◆ **EXERCISE DIRECTIONS**:
Repeat the lines from the very first one through the line that contains "Looking at the screenshot, I should coord(188,67).", including both of those lines.
____ STORED DATA
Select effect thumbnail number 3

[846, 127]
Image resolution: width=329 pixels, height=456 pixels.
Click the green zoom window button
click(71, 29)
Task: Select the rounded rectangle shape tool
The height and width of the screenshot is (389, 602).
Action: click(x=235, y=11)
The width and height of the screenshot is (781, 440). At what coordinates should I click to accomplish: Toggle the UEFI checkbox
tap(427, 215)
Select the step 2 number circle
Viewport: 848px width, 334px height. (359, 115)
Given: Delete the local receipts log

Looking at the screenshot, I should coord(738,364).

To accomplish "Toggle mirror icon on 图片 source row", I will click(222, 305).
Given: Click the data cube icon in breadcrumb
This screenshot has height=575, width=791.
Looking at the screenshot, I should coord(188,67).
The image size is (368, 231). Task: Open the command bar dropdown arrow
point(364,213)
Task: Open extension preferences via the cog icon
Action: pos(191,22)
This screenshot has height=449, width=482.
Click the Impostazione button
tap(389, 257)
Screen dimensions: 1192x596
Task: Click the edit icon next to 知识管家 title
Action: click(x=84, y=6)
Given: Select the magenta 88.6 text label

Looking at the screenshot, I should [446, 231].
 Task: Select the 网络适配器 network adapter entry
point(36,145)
________
◆ **ANSWER**:
Select effect thumbnail number 3

[846, 127]
Image resolution: width=329 pixels, height=456 pixels.
Click the green zoom window button
click(71, 29)
Task: Select the rounded rectangle shape tool
The height and width of the screenshot is (389, 602).
Action: click(x=235, y=11)
The width and height of the screenshot is (781, 440). At what coordinates should I click to accomplish: Toggle the UEFI checkbox
tap(427, 215)
Select the step 2 number circle
Viewport: 848px width, 334px height. (359, 115)
Given: Delete the local receipts log

Looking at the screenshot, I should coord(738,364).

To accomplish "Toggle mirror icon on 图片 source row", I will click(222, 305).
Given: Click the data cube icon in breadcrumb
This screenshot has height=575, width=791.
Looking at the screenshot, I should coord(188,67).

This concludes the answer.